What you will do: Convert the lines below into a two-column CSV with the headers "request" and "answer". Give one row per line, put its text and its answer each in a single quoted field with line breaks replaced by spaces, and leave the pictures out.

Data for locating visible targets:
Begin

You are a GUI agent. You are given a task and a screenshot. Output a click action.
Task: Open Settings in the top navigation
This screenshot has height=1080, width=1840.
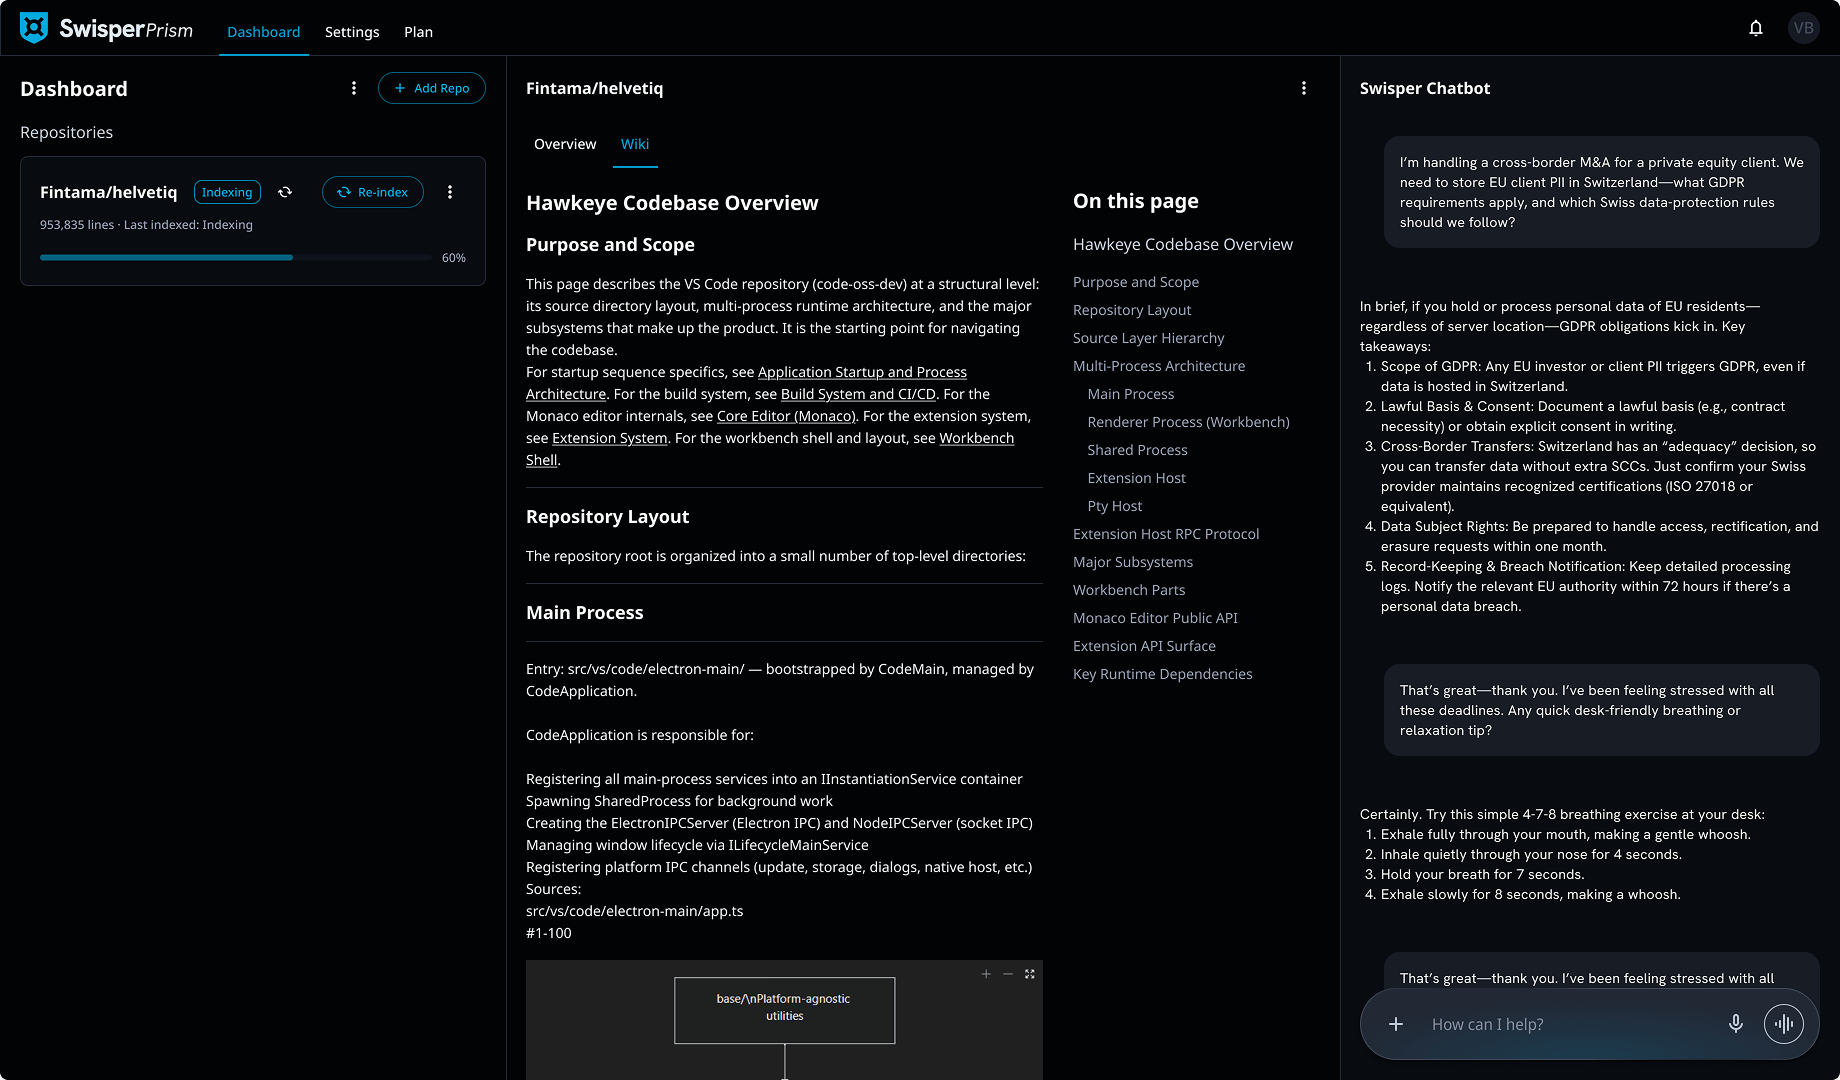tap(352, 32)
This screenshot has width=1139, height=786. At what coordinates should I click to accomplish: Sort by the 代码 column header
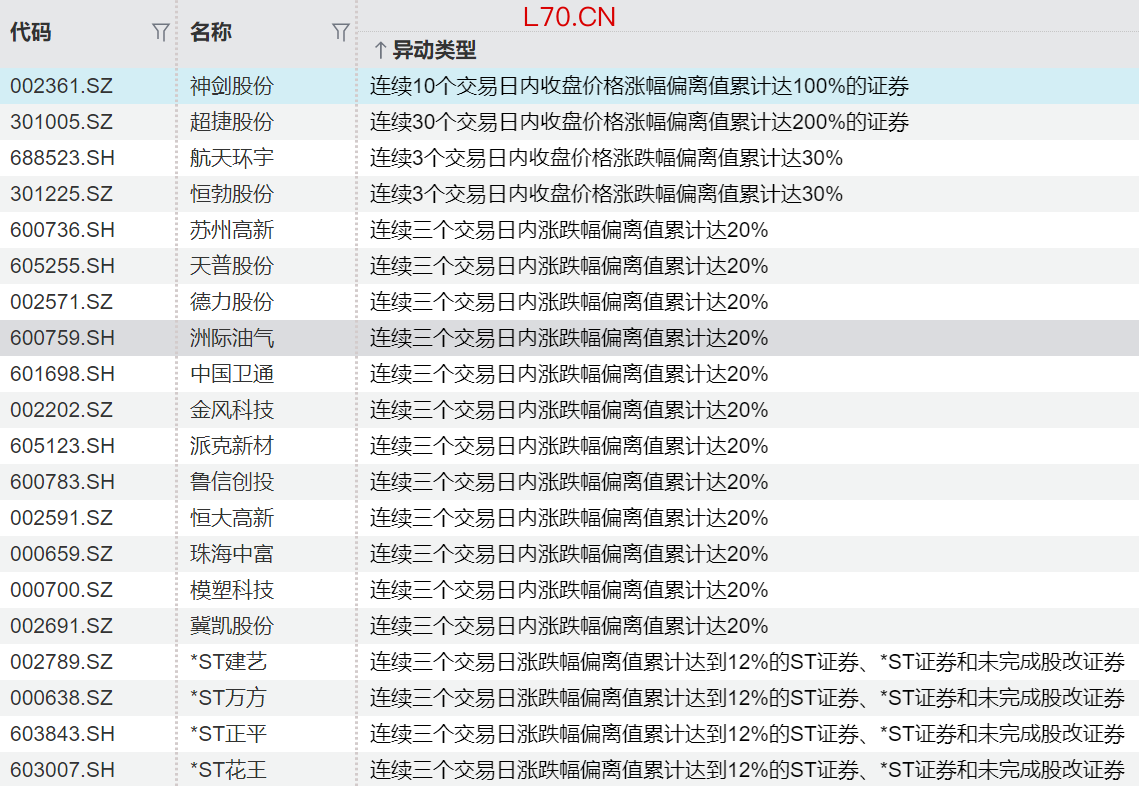(x=31, y=33)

End

Task answer:
request,answer
"You are a GUI agent. You are given a task and a screenshot. Output a click action. Task: Open Settings in the top navigation This screenshot has height=1080, width=1840.","tap(352, 32)"
"This screenshot has width=1139, height=786. At what coordinates should I click to accomplish: Sort by the 代码 column header","(x=31, y=33)"